Well, I’m now halfway to my goal. We asked the vet to put Mo to sleep on Friday. For the past two weeks, we’ve known that Mo suffered from lymphocytic leukemia and that it was incurable.
And for the past two weeks, I felt like I was living in a tamer version of The Monkey’s Paw, with the growing realization of the underlying horribleness of my dream of a cat-free life. Once you have cats, you don’t become cat-free because they pack up and move to college. You become cat-free when the cats die. And with Mo, death wasn’t some passive thing that just happened. Mo died Friday because we decided it was time and made it happen. (Actually, credit where it is due: Molly made it happen.) The awful ambiguousness surprised me most of all. When I pictured the eventual death of our pets (which was rarely), I imagined them clearly suffering, with plaintive meows and maybe some blood for dramatic effect. Then we’d wisely and mercifully decide to end their suffering. But Mo wasn’t suffering, at least not obviously. Instead, he was fading. He’d nearly stopped eating, and lost a scary amount of weight, and didn’t move around much. But when he did look me in the eyes, his personality seemed the exact same. He was fading into nothingness with the same contentment that he had moving through the rest of his life.
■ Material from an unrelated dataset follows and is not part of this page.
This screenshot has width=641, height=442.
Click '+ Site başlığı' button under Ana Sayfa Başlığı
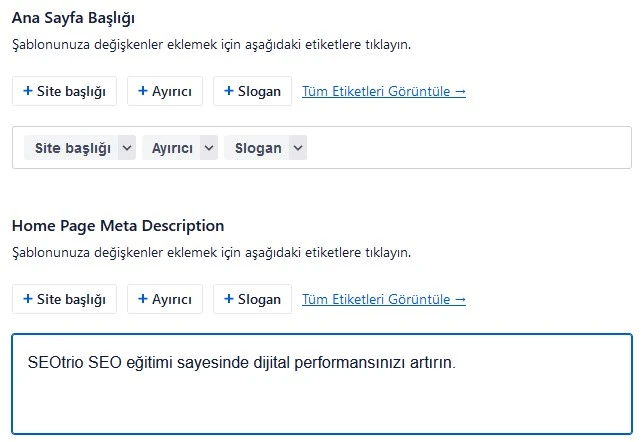64,91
So it was up to us… at what point in this fading process to we decide: _This is enough? _
For me, that point came on Thursday night, watching Mo walk from the water bowl back to the living room. Several times he gave a little stagger as he walked. It was slight, but still jarring given how graceful cats usually move. His eyes still had the same personality, but looking at the effect of his disease on his body: This was enough.
One of my favorite memories of Mo will always be how he liked to drink beer. We discovered this when he was a kitten:
He’d attack a beer bottle with his tongue until he made the top of the bottle warm with his breath and body heat. He got to enjoy a little beer on his last day with us, but not with the same gusto. Just a few licks and he was done.
And the photo shoot didn’t go exactly as planned… my assistant was a little hard to control.
Goodbye, Mo.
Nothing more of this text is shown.